Monday, October 27, 2014

Helicopters Keep Piasecki Name Flying Through Time

Haverford, Pennsylvania,  Piasecki family keeps 70-year-old Piasecki Aircraft Corporation flying through aircraft industry.




By J.F. Pirro


A man heads out the door on a Saturday for a round of golf. In his garage, he unfolds the rotor blades, stows his clubs in the cockpit of his helicopter, and takes off. After landing to fuel up, he takes off again for his tee time.

Dressed in a pinstripe suit, a homburg and a bow tie, Frank Piasecki is the star of this ingeniously concocted 1943 newsreel segment, dubbed “An Air Flivver in Every Garage.” As recounted in Jay Spenser’s 1998 book, Whirlybirds, Piasecki’s single-seat, single-rotor helicopter became the nation’s second such machine to actually fly as advertised.

In truth, his PV-2 could fit a pilot or a set of golf clubs—not both. That made Piasecki a bit of a fibber, along with being a consummate showman, salesman and storyteller. A pioneer in the vertical-aviation industry, he remained chief executive of Piasecki Aircraft Corporation along the Delaware River in Essington until his death in 2008 at 88.

Today, PiAC is run by two of five Piasecki sons. Among seven children, four have remained in the aerospace industry, furthering their father’s legacy in flight. His widow, Vivian Weyerhaeuser Piasecki, turned 84 in October. The heiress to one of the world’s largest private timberland companies, she still maintains their Haverford home.

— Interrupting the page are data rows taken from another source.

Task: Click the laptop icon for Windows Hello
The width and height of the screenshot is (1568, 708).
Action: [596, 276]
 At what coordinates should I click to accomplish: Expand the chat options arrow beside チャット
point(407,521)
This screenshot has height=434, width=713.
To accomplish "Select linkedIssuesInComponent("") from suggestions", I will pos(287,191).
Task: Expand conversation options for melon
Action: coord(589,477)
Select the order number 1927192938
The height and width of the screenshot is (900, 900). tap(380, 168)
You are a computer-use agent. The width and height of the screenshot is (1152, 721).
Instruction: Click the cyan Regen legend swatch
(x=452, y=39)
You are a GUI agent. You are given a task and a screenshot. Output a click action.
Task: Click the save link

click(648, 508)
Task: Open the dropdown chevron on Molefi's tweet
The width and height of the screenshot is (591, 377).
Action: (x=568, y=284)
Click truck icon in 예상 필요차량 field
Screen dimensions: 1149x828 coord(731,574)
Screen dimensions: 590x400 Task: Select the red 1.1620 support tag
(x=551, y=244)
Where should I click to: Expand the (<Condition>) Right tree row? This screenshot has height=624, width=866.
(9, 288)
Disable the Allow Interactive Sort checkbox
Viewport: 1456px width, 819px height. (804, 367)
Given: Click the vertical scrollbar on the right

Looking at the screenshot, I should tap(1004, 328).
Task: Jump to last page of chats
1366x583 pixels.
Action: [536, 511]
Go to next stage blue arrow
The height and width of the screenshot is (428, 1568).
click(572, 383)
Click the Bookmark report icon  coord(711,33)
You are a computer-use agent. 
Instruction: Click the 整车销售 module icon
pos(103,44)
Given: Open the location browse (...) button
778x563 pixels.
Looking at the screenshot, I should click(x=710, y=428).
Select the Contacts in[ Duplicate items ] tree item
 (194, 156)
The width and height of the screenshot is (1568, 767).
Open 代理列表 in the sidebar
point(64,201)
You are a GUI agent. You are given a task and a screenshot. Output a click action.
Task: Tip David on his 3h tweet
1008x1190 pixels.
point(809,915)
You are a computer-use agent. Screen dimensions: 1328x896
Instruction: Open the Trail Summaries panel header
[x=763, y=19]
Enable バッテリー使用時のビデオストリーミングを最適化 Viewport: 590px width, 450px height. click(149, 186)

Thanks to Vivian’s husband and others with his interests, the Delaware Valley has been a cradle of rotary-wing develop­ment, and it’s certainly no coincidence that the American Helicopter Museum & Education Center is in West Chester, about 20 miles from PiAC headquarters. “Pi,” as he was known, earned 24 patents, perfected the first dynamically balanced rotor and developed the first practical tandem-rotor helicopter. In 1986, President Reagan awarded him the National Medal of Technology and Innovation. He also received the Smithsonian National Air and Space Museum’s Lifetime Achievement Award in 2005. “I never heard him reflecting on past accomplishments,” says Vivian today. “He was always forward thinking.”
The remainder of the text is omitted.